[Openpvrsgx-devgroup] [PATCH] Update pvrsgx 1.14.3759903 to latest kernel

Lucas Fryzek lucas.fryzek at hazeco.xyz
Sun Nov 14 19:58:33 CET 2021

>> FYI: I looked into
>> git diff --no-index 
>> drivers/gpu/drm/pvrsgx/1.14.3699939/eurasia_km/services4/srvkm/env/linux/osfunc.c 
>> drivers/gpu/drm/pvrsgx/1.14.3759903/eurasia_km/services4/srvkm/env/linux/osfunc.c
>> and there seems to be some different fixed for 1.14.3699939.
>> Mainly in OSAcquirePhysPageAddr() which uses
>> -    psInfo->iNumPagesMapped = get_user_pages_remote(current->mm, 
>> uStartAddr, psInfo->iNumPages, FOLL_WRITE, psInfo->ppsPages, NULL, 
>> NULL);
>> instead of
>> +    psInfo->iNumPagesMapped = get_user_pages(
>> +               uStartAddr, psInfo->iNumPages, 1, psInfo->ppsPages, 
>> NULL);
>> But don't ask me what the difference is and if it is the root cause 
>> of my kernel panic...
>> BR,
>> Nikolaus
> Thanks for the all the additional information! I was able to trigger 
> the crash by compiling the driver as a module (i.e. 
> `CONFIG_SGX_JZ4780=m`), it appears that the default letux_defconfig 
> doesn't do this. I am now seeing the same behavior, and trying to 
> debug it. I don't believe `OSAcquirePhysPageAddr` is causing the 
> issue here, I tried taking the changes from `1.14.3699939` and that 
> didn't help.

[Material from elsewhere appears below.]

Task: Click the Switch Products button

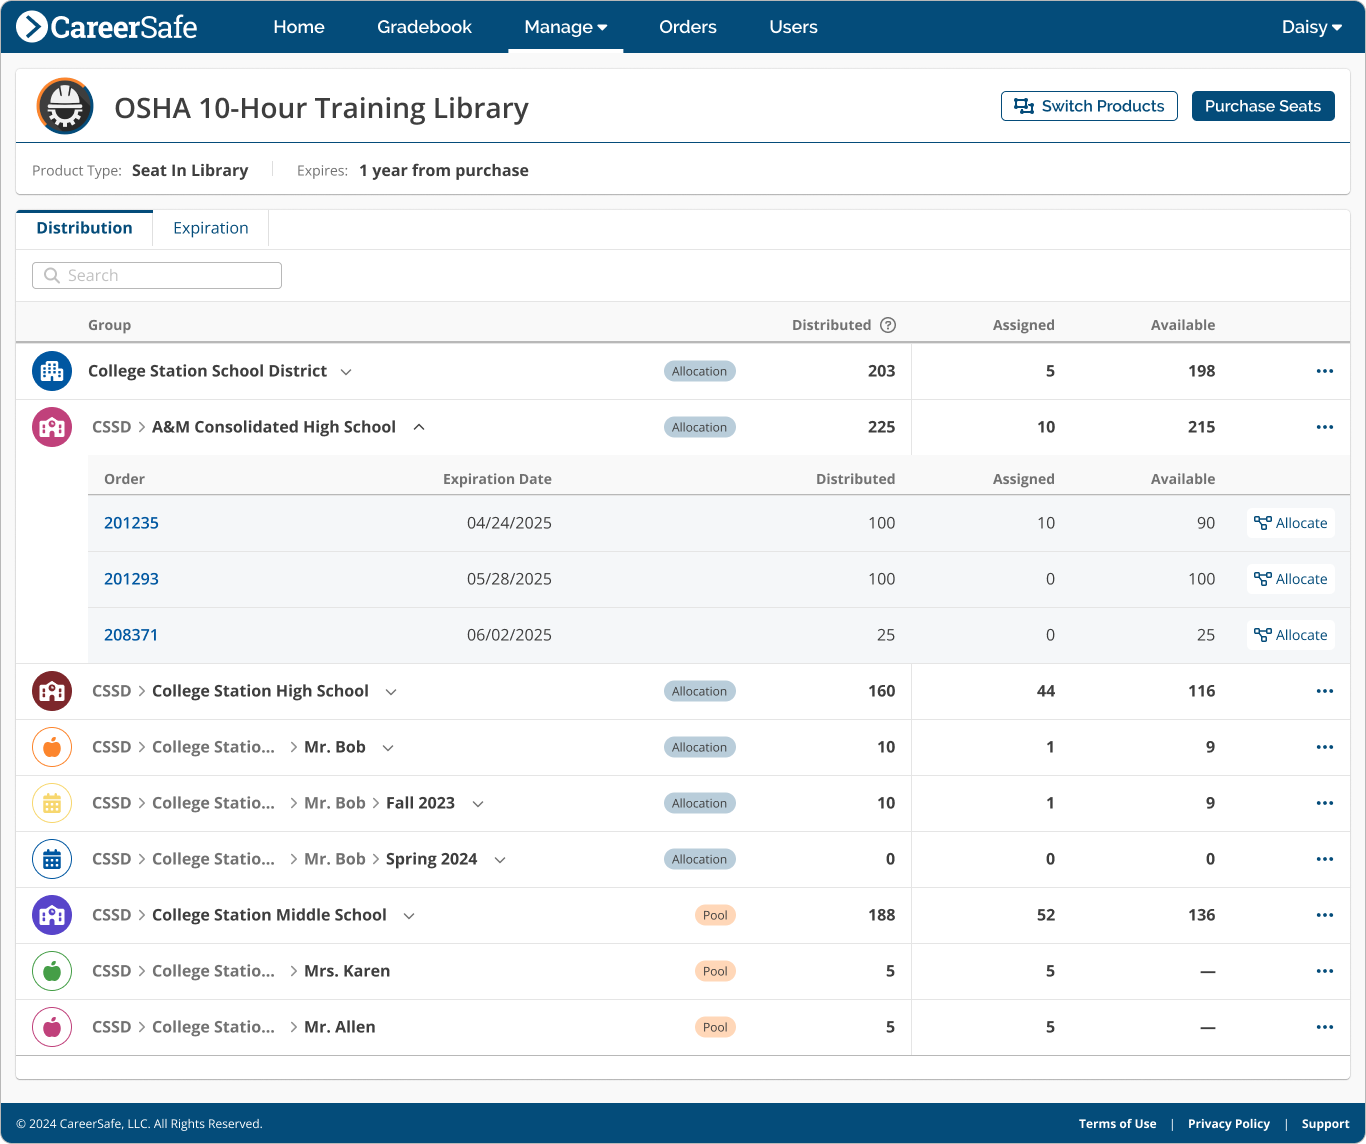Action: 1088,106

I am going to figure out which value triggers the paging 
> exception and work backwards from there to see whats going wrong.
> Also I did have a case where it decided to boot up fine without an 
> error, and I saw the same results with `pvrsrvctrl` reporting that it 
> was happy with the KMOD and then triggering a kernel crash.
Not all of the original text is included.